Stoner menyampaikan bahwa pada dasarnya entrepreneurship beringsut dari keperluan dasar manusia untuk berprestasi (need of achievement) seperti teori Mc Cleland. Selanjutnya, dikatakan bahwa seorang entrepreneur bisa dikenali sebab mereka:

  • punya kebutuhan untuk berprestasi yang tinggi;
  • mempunyai letak kendali internal (locus of control), menjalankan hidupnya sendiri;
  • toleran terhadap risiko;
  • toleran kepada keragu-raguan; dan
  • punya perilaku klasifikasi A, dorongan untuk melaksanakan lebih banyak dalam waktu yang sedikit.

Mengetahui Karakteristik Umum Seorang Entrepreneur? Kenapa Engga!

David Burnett mengemukakan bahwa secara umum entrepreneur yakni seorang pengambil resiko, koordinator & organisator, penghubung (gap filler), leader, innovator, & kreatif. Kemudian, Covin & Slevin mengatakan bahwa pada dasarnya seorang entrepreneur dapat dikenali dari sikap & perilakunya yang merefleksikan 3 dimensi, yaitu: keinovatifan (innovativeness) pengambil risiko (risk-taking), keproaktifan (pro-activeness).

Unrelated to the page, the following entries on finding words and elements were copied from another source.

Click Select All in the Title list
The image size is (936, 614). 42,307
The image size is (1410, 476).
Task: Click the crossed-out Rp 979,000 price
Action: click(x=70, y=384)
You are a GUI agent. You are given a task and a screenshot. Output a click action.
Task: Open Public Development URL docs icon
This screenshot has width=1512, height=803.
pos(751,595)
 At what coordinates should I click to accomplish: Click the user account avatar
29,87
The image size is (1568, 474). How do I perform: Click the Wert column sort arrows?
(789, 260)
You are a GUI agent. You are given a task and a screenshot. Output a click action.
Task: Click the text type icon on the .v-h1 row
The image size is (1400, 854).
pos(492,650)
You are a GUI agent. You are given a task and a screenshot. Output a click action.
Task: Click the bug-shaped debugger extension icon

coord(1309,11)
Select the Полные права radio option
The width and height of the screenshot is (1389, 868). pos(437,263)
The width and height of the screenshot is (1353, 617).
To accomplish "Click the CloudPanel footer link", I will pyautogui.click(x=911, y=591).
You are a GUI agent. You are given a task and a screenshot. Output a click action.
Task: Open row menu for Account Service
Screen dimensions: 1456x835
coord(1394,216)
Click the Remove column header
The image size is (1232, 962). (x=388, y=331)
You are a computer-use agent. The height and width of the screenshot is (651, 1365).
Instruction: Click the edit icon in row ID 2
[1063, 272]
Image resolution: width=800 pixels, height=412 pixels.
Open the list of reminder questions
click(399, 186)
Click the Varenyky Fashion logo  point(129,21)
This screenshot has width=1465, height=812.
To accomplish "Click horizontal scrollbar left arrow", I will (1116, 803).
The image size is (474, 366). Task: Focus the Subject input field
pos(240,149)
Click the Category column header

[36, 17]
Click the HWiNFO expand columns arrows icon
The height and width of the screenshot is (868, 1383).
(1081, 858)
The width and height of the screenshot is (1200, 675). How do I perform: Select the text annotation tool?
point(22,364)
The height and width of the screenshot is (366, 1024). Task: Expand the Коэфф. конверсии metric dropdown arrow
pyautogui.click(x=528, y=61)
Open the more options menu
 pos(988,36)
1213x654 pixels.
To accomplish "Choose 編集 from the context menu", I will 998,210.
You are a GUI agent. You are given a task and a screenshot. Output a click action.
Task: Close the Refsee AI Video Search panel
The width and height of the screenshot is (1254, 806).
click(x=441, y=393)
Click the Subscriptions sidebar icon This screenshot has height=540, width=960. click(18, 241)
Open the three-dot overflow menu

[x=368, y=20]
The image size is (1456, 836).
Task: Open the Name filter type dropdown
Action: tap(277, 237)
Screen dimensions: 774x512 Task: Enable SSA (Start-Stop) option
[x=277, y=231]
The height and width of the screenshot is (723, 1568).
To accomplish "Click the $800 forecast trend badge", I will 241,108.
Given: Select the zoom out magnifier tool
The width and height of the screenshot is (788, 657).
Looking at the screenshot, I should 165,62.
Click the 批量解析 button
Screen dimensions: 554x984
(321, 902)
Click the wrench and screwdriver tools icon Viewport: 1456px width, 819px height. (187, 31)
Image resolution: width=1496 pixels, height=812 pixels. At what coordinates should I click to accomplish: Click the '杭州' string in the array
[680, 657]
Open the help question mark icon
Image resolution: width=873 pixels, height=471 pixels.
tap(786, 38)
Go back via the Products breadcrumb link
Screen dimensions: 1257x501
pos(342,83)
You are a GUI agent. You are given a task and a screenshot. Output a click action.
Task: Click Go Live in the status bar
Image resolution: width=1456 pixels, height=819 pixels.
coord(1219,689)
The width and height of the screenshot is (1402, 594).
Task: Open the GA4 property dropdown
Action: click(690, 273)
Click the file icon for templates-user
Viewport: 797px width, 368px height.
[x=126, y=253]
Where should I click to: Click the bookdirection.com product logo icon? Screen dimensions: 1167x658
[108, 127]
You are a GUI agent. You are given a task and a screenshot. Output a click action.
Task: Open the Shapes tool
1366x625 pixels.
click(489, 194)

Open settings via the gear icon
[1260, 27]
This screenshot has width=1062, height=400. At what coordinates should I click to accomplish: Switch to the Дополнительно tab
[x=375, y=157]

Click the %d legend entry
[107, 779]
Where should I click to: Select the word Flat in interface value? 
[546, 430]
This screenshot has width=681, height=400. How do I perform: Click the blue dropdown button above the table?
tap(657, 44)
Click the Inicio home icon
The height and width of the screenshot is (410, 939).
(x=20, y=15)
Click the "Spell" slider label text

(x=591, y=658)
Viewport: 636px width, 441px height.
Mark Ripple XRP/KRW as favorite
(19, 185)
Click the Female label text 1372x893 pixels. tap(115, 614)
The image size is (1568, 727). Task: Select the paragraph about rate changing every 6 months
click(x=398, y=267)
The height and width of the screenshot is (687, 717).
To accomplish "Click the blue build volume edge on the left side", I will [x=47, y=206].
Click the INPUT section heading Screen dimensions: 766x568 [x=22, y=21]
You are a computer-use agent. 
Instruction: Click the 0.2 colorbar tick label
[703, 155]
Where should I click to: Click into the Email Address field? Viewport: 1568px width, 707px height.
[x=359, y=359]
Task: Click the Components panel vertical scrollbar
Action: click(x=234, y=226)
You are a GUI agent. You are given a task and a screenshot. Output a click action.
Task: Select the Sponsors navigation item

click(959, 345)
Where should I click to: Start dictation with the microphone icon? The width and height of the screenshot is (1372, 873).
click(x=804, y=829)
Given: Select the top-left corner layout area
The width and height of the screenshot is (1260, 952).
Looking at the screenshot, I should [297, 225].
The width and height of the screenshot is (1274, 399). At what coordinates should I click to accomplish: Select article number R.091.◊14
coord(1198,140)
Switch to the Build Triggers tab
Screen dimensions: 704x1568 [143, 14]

Inovatif mengacu pada kreativitas, ketidaklaziman, atau solusi dengan kaidah baru terhadap masalah-masalah atau kebutuhan. Pengambil risiko terkait dengan tekad untuk sependapat bahwa kadang-kadang emang kamu patut merugi atau gagal. Sedang proaktif terkait dengan pengamalan, yaitu bagaimana mengerjakan sesuatu yang dibutuhkan buat bisa sukses.

Mengetahui Karakteristik Umum Seorang Entrepreneur? Kenapa Engga!

Entrepreneurship ini dapat dilahirkan atau dibentuk pada diri seseorang lewat pendidikan atau pelatihan. Pendidikan atau pelatihan entrepreneurship merupakan sistim pembelajaran konsep dan ketrampilan untuk mengenali kesempatan-kesempatan yang orang lain gak sanggup menatapnya, buat memiliki insight, self-esteem, dan pengalaman buat bertingkah sementara yang lain ragu-ragu. Termasuk di dalamnya, belajar mengenali kesempatan, dihubungkan dengan pemanfaatan sumber energi buat menantang risiko dan menggagas bisnis baru.

Berdasarkan penjabaran di atas, maka entrepreneurship yaitu pandangan & perbuatan berkaitan dengan gimana seseorang dapat mengaplikasikan peluang & mengambil resiko dengan menyelenggarakan inovasi tanpa mengandalkan resource yang ada buat menempuh target, sedang yang dilakukan itu sulit penuh resiko. Di samping itu, entrepreneurship juga senantiasa siap untuk mencari alternatif dalam membereskan tantangan, hambatan, dan problematika kerjaan.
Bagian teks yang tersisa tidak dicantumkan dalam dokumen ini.